Abstract:
A device for converting a constant rotational input into a rotational output which is proportional to a separate input signal characterized by first and second members each having a surface of revolution about an axis with the surface of at least one of the members having an axially changing diameter and the first and second members being mounted for rotation with their surfaces adjacent one another, means for rotating the first member, a transfer device including a pair of rollers mounted for rotation in a plane of rotation for engaging the surfaces of the first and second members and for transmitting rotation of the first member to the second member, the transfer means is connected to a supporting device by a pivot connection having a pivot axis lying in the plane of rotation, and a device for shifting the transfer device along the axis of one of the first and second members to vary the rate of rotation of the second member.

Description:
BACKGROUND OF THE INVENTION 
     1. Field of the Invention 
     The present invention is directed to a device for converting a constant rotational input into a rotational output which is proportional to a separate input signal. 
     2. Prior Art 
     A conveyor scale and recorder, which was operated by a belt conveyor and gave a continual record of the weight of material being transported on the conveyor belt, is disclosed in U.S. Pat. No. 3,155,181. The scale had a pair of cones which were mounted with their axes in parallel for rotation, one of the cones was driven by the belt of the conveyor and a transfer means or device was disposed between the cones for transferring the rotation of the one cone to drive the other cone whose output shaft was connected to a counter or recorder. The transfer means utilizes a pair of friction balls which were supported in a race or cage by a plurality of spools and was shifted along the axes of the pair of cones in response to sensed weight conditions on the belt. 
     The above described scale of the above mentioned patent has met with commercial success but has also encountered several undesirable problems. For example, the friction balls and spools of the cage provide a drag which is undesirable. The friction balls and retaining spools as well as the bearings and journals for the spools in the retainer cage are subjected to wear. Such wear will cause a tendency of the contact points between the cones and their respective friction balls to vary. 
     In the transfer means of the patent, the action of the surfaces of the cones especially in the areas of high angular contact apply a shifting force to the ball cage which may affect the position of the weight of the weight bar. This force on the weight is undesirable. 
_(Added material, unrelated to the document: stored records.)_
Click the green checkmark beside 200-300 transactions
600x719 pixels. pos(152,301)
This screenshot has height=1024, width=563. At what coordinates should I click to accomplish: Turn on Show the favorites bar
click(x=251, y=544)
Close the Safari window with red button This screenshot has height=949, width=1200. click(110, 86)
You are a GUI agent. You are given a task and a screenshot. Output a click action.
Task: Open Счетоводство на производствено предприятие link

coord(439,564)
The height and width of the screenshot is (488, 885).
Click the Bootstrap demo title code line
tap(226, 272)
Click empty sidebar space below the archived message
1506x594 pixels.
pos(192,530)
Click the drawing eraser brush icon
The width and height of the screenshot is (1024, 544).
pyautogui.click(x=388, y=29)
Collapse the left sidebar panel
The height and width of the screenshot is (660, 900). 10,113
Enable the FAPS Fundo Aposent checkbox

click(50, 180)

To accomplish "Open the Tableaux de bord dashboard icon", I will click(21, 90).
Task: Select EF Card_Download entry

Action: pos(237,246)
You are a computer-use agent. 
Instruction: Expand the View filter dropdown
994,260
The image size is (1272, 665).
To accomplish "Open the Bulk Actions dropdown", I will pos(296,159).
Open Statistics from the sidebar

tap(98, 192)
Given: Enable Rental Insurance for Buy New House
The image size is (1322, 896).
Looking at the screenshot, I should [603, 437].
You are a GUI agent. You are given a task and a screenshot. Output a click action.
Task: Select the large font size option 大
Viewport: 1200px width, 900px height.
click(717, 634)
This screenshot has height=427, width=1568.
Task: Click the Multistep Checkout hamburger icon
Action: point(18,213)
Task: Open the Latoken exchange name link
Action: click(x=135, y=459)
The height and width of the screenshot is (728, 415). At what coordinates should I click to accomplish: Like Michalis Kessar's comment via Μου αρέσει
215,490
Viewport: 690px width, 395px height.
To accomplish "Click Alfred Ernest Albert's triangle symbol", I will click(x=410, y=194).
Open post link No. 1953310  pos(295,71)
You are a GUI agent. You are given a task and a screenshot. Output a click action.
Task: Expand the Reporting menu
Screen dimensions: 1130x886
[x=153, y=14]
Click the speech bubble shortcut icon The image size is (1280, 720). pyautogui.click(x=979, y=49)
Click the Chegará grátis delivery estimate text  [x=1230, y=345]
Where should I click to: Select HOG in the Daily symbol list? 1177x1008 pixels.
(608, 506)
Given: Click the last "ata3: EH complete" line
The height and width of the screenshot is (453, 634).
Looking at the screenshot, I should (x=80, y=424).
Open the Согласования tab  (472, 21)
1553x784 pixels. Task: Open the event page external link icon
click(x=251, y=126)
     In addition, the friction ball and the ball cage require a certain amount of space between the two cones and thus limits a size reduction of the device for small scales. The structure for guiding the cage as it travels in the axial direction along the surfaces of the cones also requires a complicated arrangement of guide bars and supports. 
     SUMMARY OF THE INVENTION 
     The present invention is directed to a device for converting a constant rotational input into a rotational output which is proportional to a separate input signal such as a sensed weight on a conveyor belt. The device of the present invention is not subjected to drag and wear of the transfer means and thus eliminates or reduces the tendency of contact points between the rotating surfaces and the transfer means to vary. The present invention also eliminates the tendency of the transfer means to be shifted due to the reaction force created between and the surfaces of the rotating members and cones, and the device utilizes a transfer means which can be made for a small device and eliminates several elements for guiding and supporting the transfer means. 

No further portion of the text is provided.